A protocol is a structured set of rules and procedures designed to facilitate standardized interactions and operations within technological systems. When implemented in the technological landscape, protocols inherently display an attack surface, mostly due to the underlying technology used, predictable and repeatable nature of protocols — characteristics upon which some level of vulnerabilities can be exploited to whatever endeavours. The below list some of the ARP protocol exploitations witnessed over the years.

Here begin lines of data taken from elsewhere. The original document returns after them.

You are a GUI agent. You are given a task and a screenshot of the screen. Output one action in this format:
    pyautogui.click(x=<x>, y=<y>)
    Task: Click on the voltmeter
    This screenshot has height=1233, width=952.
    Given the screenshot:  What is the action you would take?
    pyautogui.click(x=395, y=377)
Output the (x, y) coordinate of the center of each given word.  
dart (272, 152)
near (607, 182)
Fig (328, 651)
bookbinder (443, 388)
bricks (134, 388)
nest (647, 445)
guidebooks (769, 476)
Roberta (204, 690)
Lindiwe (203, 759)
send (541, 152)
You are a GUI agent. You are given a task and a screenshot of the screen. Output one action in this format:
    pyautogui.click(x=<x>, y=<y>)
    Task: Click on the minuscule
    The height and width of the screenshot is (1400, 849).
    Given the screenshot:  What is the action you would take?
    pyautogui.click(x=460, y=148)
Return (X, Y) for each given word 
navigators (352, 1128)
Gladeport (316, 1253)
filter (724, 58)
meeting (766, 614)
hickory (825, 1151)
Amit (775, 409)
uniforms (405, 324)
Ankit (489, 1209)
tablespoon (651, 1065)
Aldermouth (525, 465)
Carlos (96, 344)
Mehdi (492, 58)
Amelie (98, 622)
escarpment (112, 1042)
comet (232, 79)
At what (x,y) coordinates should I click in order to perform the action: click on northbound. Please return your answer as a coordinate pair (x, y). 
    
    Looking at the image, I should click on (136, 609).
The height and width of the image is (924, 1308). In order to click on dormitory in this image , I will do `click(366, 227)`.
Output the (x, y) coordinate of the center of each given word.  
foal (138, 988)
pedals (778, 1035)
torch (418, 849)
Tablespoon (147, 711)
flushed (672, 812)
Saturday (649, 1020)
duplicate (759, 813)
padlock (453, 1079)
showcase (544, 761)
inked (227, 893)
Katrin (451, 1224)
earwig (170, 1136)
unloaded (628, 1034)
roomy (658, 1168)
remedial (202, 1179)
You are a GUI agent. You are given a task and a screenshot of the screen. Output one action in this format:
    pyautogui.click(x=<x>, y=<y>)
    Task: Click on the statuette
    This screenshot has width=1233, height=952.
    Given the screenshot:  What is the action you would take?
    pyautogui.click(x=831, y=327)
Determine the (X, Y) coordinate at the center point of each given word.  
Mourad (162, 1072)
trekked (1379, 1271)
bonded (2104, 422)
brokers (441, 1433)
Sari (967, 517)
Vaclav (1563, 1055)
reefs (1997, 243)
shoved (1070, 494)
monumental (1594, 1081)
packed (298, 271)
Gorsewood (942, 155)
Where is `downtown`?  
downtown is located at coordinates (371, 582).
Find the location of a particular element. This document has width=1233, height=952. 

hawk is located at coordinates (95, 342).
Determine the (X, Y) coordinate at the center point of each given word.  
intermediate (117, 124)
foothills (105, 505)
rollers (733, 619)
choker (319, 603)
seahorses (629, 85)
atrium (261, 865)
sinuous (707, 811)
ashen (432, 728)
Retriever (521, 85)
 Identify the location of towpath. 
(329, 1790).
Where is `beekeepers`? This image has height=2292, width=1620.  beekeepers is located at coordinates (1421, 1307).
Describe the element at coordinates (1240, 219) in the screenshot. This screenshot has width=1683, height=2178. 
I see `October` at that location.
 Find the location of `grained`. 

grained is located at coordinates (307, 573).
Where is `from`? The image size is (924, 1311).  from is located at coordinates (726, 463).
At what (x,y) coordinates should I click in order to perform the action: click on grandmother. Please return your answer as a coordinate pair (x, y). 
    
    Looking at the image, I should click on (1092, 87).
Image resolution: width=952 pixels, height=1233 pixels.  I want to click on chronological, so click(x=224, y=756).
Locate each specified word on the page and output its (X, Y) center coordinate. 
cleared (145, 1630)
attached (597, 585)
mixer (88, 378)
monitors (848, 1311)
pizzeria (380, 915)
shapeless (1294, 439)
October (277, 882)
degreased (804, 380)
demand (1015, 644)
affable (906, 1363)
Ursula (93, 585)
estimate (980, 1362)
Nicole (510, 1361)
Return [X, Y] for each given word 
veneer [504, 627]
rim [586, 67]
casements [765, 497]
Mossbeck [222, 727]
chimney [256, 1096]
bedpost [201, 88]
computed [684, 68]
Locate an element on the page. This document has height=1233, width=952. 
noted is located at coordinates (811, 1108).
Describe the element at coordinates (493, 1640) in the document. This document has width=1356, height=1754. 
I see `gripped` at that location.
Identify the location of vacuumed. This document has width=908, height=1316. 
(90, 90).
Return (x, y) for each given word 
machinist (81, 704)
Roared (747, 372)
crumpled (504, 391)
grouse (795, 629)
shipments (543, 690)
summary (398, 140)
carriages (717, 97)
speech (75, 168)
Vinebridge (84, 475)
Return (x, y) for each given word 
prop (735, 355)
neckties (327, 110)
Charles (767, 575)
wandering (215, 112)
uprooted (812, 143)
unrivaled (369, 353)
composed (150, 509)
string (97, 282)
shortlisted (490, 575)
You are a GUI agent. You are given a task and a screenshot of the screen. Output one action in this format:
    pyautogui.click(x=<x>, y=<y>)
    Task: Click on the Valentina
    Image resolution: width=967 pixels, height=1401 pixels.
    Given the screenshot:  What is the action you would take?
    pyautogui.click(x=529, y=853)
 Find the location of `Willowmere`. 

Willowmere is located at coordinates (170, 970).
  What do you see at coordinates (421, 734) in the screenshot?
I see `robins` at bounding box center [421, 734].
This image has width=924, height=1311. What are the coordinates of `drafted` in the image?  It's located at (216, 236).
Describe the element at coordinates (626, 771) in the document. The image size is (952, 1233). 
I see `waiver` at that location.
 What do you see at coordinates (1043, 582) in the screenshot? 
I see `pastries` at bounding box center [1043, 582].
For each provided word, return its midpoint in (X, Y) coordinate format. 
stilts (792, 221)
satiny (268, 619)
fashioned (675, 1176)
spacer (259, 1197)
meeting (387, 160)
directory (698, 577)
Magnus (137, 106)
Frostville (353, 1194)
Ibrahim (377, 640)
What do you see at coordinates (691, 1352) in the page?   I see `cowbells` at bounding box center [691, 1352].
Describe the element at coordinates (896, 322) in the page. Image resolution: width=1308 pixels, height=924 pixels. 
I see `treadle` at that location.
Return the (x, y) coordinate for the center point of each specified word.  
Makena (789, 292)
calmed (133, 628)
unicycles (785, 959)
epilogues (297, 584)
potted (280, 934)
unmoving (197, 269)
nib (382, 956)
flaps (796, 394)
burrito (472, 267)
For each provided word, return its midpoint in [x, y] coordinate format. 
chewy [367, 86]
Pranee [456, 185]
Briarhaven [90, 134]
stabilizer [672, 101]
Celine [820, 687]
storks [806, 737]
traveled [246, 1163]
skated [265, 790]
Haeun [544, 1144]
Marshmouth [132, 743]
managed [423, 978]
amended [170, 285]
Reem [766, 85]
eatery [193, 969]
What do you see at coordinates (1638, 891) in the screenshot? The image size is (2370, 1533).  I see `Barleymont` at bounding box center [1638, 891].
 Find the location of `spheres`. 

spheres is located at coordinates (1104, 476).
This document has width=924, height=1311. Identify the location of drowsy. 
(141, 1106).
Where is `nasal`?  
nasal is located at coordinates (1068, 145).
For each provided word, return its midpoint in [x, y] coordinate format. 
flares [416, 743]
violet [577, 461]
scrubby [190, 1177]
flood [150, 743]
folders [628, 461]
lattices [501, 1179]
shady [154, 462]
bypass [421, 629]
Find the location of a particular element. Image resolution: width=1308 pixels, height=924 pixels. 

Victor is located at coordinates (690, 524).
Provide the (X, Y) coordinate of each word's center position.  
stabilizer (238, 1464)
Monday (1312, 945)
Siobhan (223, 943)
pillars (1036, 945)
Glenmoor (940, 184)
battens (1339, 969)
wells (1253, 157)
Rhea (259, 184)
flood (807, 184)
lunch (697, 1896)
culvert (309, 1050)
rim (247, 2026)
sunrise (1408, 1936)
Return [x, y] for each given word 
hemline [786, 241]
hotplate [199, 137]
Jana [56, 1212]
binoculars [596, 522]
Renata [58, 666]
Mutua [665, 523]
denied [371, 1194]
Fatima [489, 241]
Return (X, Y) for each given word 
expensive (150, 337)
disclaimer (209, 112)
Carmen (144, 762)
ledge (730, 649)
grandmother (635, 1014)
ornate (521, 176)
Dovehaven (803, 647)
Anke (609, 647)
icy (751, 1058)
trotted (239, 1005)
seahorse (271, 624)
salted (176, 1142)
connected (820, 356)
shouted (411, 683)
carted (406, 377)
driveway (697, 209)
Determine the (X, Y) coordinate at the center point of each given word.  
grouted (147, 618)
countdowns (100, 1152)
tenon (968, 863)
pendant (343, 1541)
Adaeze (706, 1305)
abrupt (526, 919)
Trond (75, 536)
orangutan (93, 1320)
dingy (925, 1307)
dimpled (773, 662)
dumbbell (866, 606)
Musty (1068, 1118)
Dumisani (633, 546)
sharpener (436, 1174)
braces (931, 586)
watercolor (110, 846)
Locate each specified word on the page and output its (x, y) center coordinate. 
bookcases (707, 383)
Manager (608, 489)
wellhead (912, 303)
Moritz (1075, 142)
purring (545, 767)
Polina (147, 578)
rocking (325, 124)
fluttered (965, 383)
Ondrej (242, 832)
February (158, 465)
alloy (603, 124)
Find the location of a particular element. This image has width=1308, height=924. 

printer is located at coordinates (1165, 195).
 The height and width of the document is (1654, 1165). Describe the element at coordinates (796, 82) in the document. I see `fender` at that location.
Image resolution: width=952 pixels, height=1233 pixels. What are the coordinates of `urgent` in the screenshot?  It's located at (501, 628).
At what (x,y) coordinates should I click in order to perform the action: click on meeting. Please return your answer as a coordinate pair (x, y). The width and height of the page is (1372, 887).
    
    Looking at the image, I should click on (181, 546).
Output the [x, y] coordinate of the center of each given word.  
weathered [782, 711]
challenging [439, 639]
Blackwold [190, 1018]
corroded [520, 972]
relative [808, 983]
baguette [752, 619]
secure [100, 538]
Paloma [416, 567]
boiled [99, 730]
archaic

ARP abuse involves maliciously exploiting the ARP protocol to gather information or disrupt network operations. Let's discuss a few potential scenarios of ARP abuses

Privacy & Anonymity

MAC Address Tracking
In the context of applications installed on devices, a real-world example of this type of abuse is the reported events where applications like Facebook and TikTok have been reported to make use of the ARP protocol in order to tracking users' MAC addresses of Android devices without consent. This tracking allows the application providers to create persistent identifiers that can be used to monitor user activity across different networks in a persistent manner. This allowed the companies to create persistent identifiers even if users reset their advertising IDs, updated account policies, or else.

How It Works:
- Step 1: The application initializes the process when installed on a user's device. The application sends an ARP request to the local network, asking for the MAC addresses associated with specific IP addresses.
- Step 2: Devices on the network respond with their MAC addresses.
- Step 3: The application collects these MAC addresses and associates them with user profiles or other identifiers. (Imagine a cluster of all devices around you, family members, friend, to associate with your account as a mean of identification, metadata, profiling accuracy, etc).
- Step 4: Even if users reset other identifiers, the application may still track them using the collected MAC addresses.

Hacking Concerns

There are two prime activities regarding the hacking of the protocol.

The first one is the disruption of network services, so called Denial of Service (DoS), as to disrupt legitimate network communications. Attackers can flood a network with ARP requests, causing network devices to become overwhelmed and unresponsive.

The second one, is ARP Spoofing / Poisoning. While more typically associated with man-in-the-middle attacks, ARP spoofing could also be employed to intercept or manipulate user data in a local network setting. Read about how this works here.

Done!

Congratulation is you read this to the en! We hope this article brings a little clarity over the protocol anatomy and its various use cases.